I's a bit odd to return Year, Week and Int64 instead of Year, Week and Day. On the other hand, returning an Int64 for the day is consistent with dayofweek, and I understand Day to be rather for the day in the year. It would be nice to have someone else's thoughts on this.

Looking at Day, it seems like a sensible semantic wrapper type to apply here.

tecosaur avatar Jul 25 '24 07:07 tecosaur

I think it makes a lot of sense to match the return type with dayofweek, this feels very natural:

isoweekdate(dt::DateTime) = (isoyear(dt).value, week(dt), dayofweek(dt))

I just thought whoever wrote dayofweek function must've had a good reason to make it return Int64. I can do it anyway you like but this better not take another year

isentropic avatar Jul 25 '24 08:07 isentropic

I think the thing with dayofweek is that it returning an Int makes it already a bit inconsistent internally, as is mentioned in #19212

tecosaur avatar Jul 25 '24 08:07 tecosaur

Well, it seems like deprecation of dayofweek wasn't successful as per #19212, so can we really do something on our end in this PR?

isentropic avatar Jul 25 '24 08:07 isentropic

Probably not, I just wonder if there's a way we can make something like the change in #19212 not break the API here?

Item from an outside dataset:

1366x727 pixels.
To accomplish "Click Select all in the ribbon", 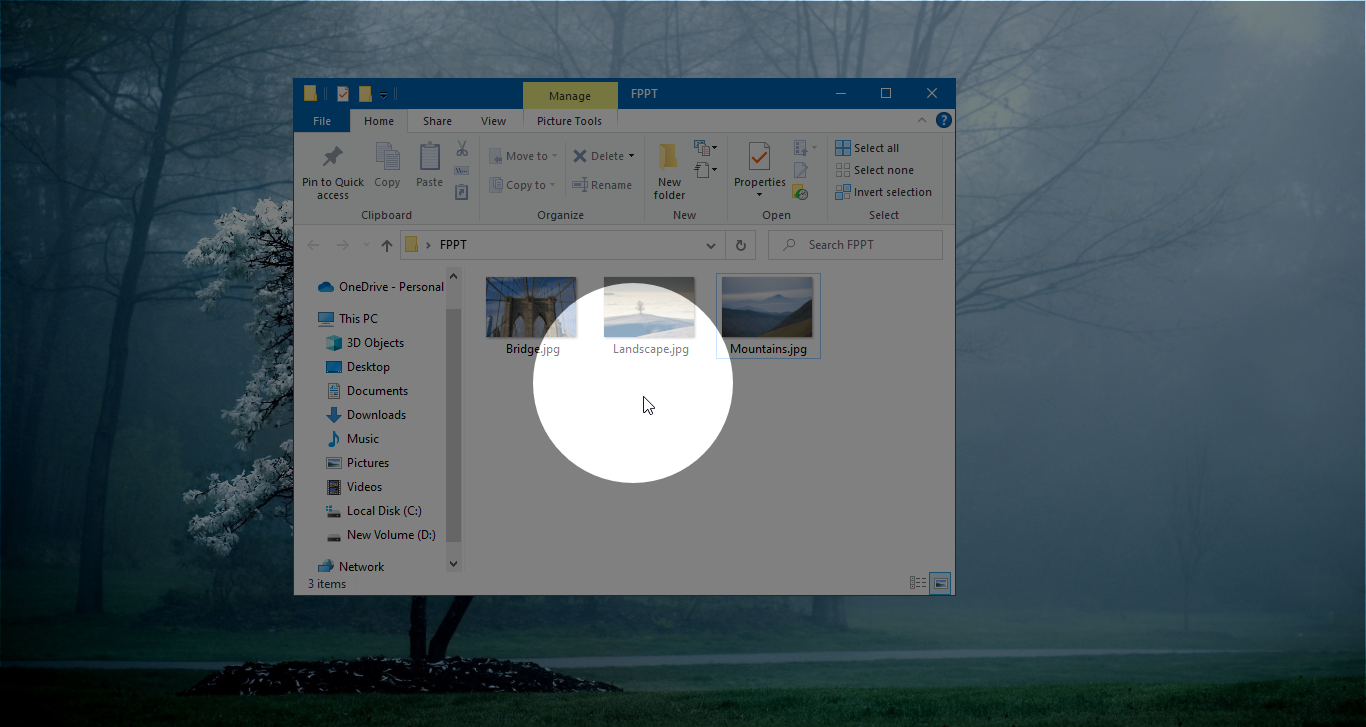I will (867, 148).
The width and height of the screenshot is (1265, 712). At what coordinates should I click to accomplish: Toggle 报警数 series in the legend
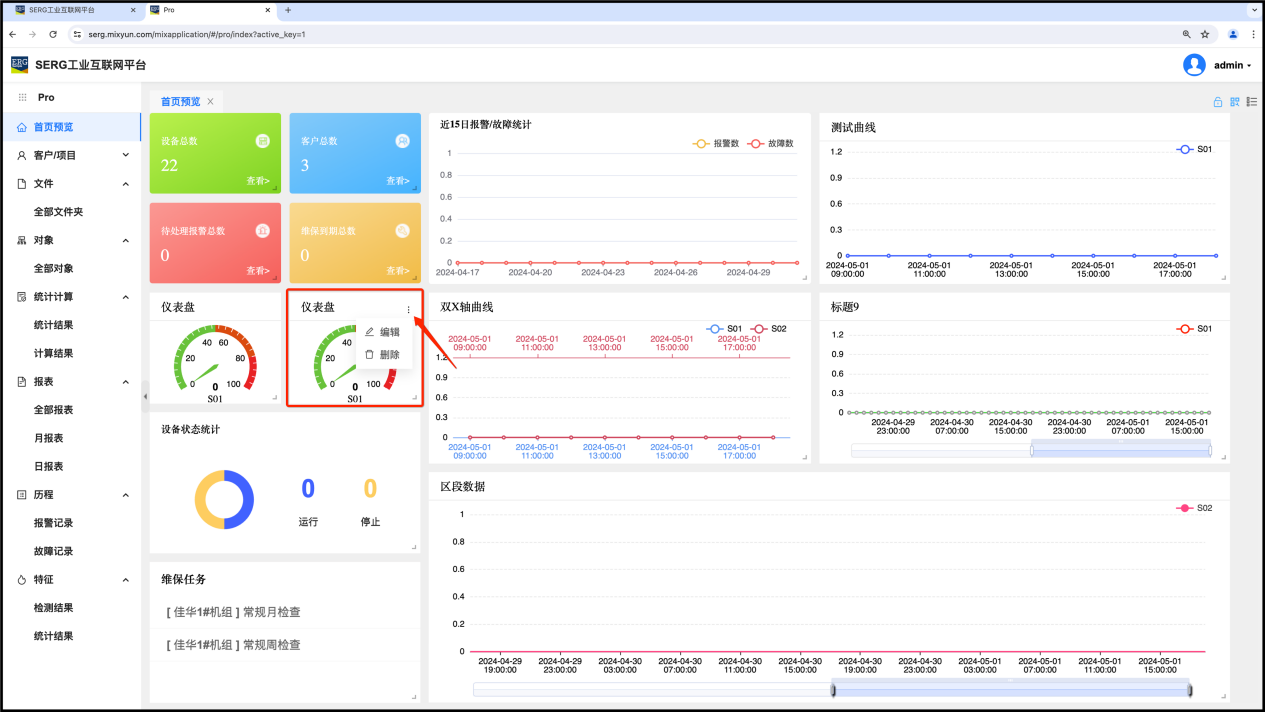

tecosaur avatar Jul 25 '24 09:07 tecosaur

I can just wrap it as Int64(dayofweek(dt)) but I can't think of anything we can do here. Any suggestions?

isentropic avatar Jul 25 '24 11:07 isentropic

If/when Dates becomes an upgradable stdlib, one can make all sorts of breaking changes and release Dates 2.0.0. But this may not be the PR for that.

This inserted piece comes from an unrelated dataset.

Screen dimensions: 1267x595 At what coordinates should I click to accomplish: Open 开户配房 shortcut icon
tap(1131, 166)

timholy avatar Jul 25 '24 18:07 timholy

What's the downside of current PR anyways? I just added a bunch of tested functionality that was absent before. Finding ISO year/week is present in most other stdlibs of other prog. languages.

I just find it frustrating to mentally refocus on this PR every few months, without hearing actionable feedback. I don't wanna abandon this work, because I believe this will help someone someday

isentropic avatar Jul 26 '24 05:07 isentropic

This current PR is good, it just seems to be the that for consistency with the rest of the Dates API dayofweek shouldn't return an Int, but that isn't this PR's fault.

Perhaps the way to go would be to merge this PR be introduce a weekday type and switch this introduced code to use it in another PR?